Phillies

J.T. Realmuto carries the ball for all catchers in groundbreaking arbitration case

J.T. Realmuto carries the ball for all catchers in groundbreaking arbitration case

Any way you slice it, Phillies catcher J.T. Realmuto is headed for a historic contract in 2020.

Realmuto and the Phillies began the salary arbitration process with an exchange of proposals on Friday.

The Phillies filed at $10 million.

Realmuto’s camp came in at $12.4 million.

Barring a negotiated settlement, which industry observers see as unlikely, Realmuto will have his 2020 salary determined by an arbitration panel at a hearing in Arizona during the first two weeks of February.

The panel will listen to presentations/arguments from both sides and pick one number or the other. There is no middle ground in the final judgment, even though you could say the $11.2 million midpoint between the two submitted figures is important to the process. Realmuto’s representatives really only need to convince the panel that their client’s value is a little more than $11.2 million to win the case. Conversely, the Phillies only need to convince the panel that Realmuto’s value is a shade under $11.2 million to prevail. It's all based on service time, comparable players, performance, special accomplishment and other factors. An unofficial weekend poll of a handful of people in the industry came down strongly on Realmuto’s side.

But even if arbitrators side with the Phillies – and, by extension, the Commissioner’s office because that group plays a large role in placing values on players for management – Realmuto is headed for a historic one-year pay day for a catcher in his final year of arbitration.

Realmuto is in his third and final year of arbitration. To date, the highest paid catcher in that class was Matt Wieters, who avoided a hearing with Baltimore and made $8.275 million 2015. Catcher Mike Napoli actually made more -- $9.4 million – in a negotiated settlement with the Texas Rangers in 2012, but he was in his fourth year of arbitration because of his Super-Two status with the Anaheim Angels in 2009.

So, even if Realmuto loses his case with the Phillies, he will make $10 million, a record one-year pact for an arbitration-eligible catcher and a raise of $4.1 million from the $5.9 million he made in 2019.

And if he wins, he will be looking at a raise of $6.5 million.

Both of those raises would be record-setters for a third-time arbitration catcher, eclipsing the $2.7 million raise Miguel Montero received from Arizona in 2012. 

Realmuto, who will turn 29 in March, put himself in a strong negotiating position this winter by cementing his status as the best catcher in baseball in 2019. (By the way, that description is one Phillies officials use often.) Realmuto was an All-Star, he was the catcher on the inaugural All-MLB team, and he won both the Gold Glove and Silver Slugger awards in the National League. He led all big-league catchers in hits, RBIs, total bases and extra-base hits while swatting a career-high 25 homers. He threw out 37 runners trying to steal, the most in the majors.
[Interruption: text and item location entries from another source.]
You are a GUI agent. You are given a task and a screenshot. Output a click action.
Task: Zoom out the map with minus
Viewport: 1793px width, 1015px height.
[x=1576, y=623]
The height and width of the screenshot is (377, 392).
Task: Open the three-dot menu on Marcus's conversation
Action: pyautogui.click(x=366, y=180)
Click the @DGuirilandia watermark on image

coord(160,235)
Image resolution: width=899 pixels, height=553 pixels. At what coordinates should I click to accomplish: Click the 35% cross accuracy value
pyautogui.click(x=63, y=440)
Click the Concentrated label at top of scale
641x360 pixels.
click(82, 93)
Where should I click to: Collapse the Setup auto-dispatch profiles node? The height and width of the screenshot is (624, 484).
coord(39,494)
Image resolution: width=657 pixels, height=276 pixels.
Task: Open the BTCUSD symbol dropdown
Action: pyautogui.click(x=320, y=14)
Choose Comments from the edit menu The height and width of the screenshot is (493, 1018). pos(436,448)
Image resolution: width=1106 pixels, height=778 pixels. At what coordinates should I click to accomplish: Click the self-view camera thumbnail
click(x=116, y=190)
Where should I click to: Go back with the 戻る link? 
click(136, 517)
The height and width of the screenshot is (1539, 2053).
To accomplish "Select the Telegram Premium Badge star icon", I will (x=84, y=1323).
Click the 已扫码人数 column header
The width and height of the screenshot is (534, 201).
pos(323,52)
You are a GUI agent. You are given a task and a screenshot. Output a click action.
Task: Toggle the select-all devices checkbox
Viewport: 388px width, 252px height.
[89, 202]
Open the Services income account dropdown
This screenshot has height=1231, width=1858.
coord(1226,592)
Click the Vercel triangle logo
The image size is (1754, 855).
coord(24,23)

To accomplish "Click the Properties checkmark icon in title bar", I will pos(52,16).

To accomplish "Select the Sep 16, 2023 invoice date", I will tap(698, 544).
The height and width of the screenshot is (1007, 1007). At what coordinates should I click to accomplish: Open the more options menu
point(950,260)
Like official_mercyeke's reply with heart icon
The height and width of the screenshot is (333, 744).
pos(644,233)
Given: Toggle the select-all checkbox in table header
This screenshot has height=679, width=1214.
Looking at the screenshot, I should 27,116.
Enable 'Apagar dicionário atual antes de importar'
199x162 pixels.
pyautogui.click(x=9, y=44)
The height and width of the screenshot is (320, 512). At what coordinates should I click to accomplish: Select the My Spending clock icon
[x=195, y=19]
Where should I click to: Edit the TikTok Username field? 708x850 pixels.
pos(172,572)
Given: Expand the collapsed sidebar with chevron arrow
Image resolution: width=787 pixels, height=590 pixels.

Industry observers are watching Realmuto’s case with great interest because of the impact it could have on catchers’ salaries in the future. Catchers are generally not among the very highest paid position players in the game – Buster Posey, tops in average annual salary among catchers, ranks 30th overall in the majors -- and that grates on the players’ association. Even the best catchers require in-season rest and that affects games played and other metrics that can impact valuations in relation to other position players, particularly in the arbitration process. Also, the value of a catcher can be nuanced (See: leadership, game-calling), though new metrics for assigning values to them seem to emerge every year.  

The Phillies have not participated in an arbitration hearing since losing to Ryan Howard in 2008. Before that, it was 2001 when they beat Travis Lee. In recent years, the Phils have exchanged filings with Aaron Nola, Cesar Hernandez, Antonio Bastardo, Ben Revere and Hunter Pence, but all the cases were settled without a hearing. In Nola's case, the two sides were on the doorstep of a hearing last year when they struck a multi-year deal.

Though the Phils and Realmuto can continue to negotiate up until a hearing, this case is probably going to court because of the potential long-term impact it could have for labor. In Realmuto, the players’ association has a viable leavening agent for catcher salaries.

Realmuto is represented by Jeff Berry of Creative Artists Agency (CAA), the same firm that represented Howard when he beat the Phils for $10 million in spring training 2008. Berry, a former minor league catcher, is known throughout the industry as a fighter and a passionate advocate for players. “Principled,” is how two people, one on the management side, one on the players’ side, described him in recent days.

Berry’s vocal outrage after Posey, a client of his, suffered a broken leg in a home-plate collision in 2011 helped lead to rules protecting defenseless catchers. In December 2018, amid a slow-moving free agent market, Berry authored a striking memo that called out management for its methods of setting player valuations and reminded players of the leverage they had while urging them to be unified and essentially fight back.

Clearly, Berry is not afraid to speak his mind and stand up for a cause. Catcher salaries might be his latest crusade and Realmuto is a well-equipped horse ready to ride for himself and others.

Realmuto’s arbitration case will play out as the Phillies simultaneously plan to make him a long-term contract offer that would kick in for the 2021 season – the arbitration deal would be for just 2020 – and prevent him from becoming a free agent. There has long been a perception/fear that arbitration hearings create bad blood between a player and a team and can ultimately damage the long-term relationship, but players are usually able to separate business and baseball. (See: Howard, who signed two extensions after his arbitration hearing.) Realmuto and Phillies management/ownership have an excellent relationship and both sides have publicly expressed a desire to extend it. 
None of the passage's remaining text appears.